Domain and range from graphs of quadratic and exponential functions | Khan Academy

So what we want to do in this video is try to figure out the domain and ranges of G of X that's depicted right over here and H of X that's depicted over here. So pause this video and see if you can figure out the domain and range of each of these functions.

All right, now let's start with G of X. Now, the domain, just as a reminder, this is all of the X values over which G of X is defined. Or if we view a function as you can take some input and you put it into that function and you're going to get an output, which in this case would be G of X. Our domain is what are all of the things that I could input here?

We could see that this graph keeps going to the left; it keeps going to the right. So I could input any real number over here for X. So the domain here is all real values of X.

Now what about range? So let me write that over here. Range: these are all of the possible values that our actual function could take on. So what's the highest value that our function can take on? Well, the highest value for this graph right over here looks like F of X is equal to two.

And then every other value that it takes on is lower than that, and it seems like it can take on an arbitrarily low value because this function keeps decreasing on either side. So the range looks like it maxes out at F of X is equal to 2.

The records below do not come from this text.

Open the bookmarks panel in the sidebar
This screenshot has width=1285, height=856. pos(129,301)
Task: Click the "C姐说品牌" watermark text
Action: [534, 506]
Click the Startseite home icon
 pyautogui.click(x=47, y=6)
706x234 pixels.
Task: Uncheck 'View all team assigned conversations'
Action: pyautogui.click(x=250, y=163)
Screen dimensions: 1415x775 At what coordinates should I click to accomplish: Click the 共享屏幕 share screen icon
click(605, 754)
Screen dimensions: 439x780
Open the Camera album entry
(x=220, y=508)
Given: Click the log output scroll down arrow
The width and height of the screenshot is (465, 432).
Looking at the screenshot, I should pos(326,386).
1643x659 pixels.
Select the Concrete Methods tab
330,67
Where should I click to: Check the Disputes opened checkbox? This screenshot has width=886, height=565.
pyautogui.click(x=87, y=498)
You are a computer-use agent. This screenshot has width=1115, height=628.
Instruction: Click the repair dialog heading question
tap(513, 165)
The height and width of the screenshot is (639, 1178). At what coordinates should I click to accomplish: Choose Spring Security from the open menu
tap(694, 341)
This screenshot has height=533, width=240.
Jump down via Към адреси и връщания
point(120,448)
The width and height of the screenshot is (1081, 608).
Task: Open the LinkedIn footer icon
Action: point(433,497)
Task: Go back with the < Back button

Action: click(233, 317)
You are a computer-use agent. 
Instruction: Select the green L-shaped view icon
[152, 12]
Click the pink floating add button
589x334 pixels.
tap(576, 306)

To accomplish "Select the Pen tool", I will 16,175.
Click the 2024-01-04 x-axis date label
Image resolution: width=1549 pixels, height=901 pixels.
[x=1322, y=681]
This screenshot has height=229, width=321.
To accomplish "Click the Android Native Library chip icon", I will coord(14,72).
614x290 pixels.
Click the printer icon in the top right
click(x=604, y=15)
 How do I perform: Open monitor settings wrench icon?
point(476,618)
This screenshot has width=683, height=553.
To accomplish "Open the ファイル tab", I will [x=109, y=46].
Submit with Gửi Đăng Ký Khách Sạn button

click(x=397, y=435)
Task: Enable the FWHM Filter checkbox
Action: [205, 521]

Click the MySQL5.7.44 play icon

So another way to think about it is F of X is going to be less than or equal to two. That's all the possible outputs right over here. Now let's do this function H of X. So what are all of the X values it could take on? Well, this one isn't defined for all X's.

So it looks like this is halfway between zero and two. So this right over here looks like it's at one, but it's an open circle, so it's not quite defined at one. But as soon as we get less than one, it is defined. Any of these values I can take an X and figure out its F of X, and it seems like I can just keep going lower and lower and lower.

Because even though this function, as you go to the left, it looks like it's increasing very quickly, but it just keeps going to the left. So I can have any X value that is less than one; it seems like H is defined there.

So our domain in this situation, I'll write it up here: the domain is it's defined for any X less than one. Any X less than one. And then what is the range? What is the range?

Well, it looks like right at one it's not defined; it's not defined. But for any higher than that, the function can take on that value. Or another way I could say it is at one, the function can't quite take on that value; it doesn't look like it can, but anything higher than that, it can.

So it looks like H of X, H of X is greater than one, can take on any value larger than one, and we are done.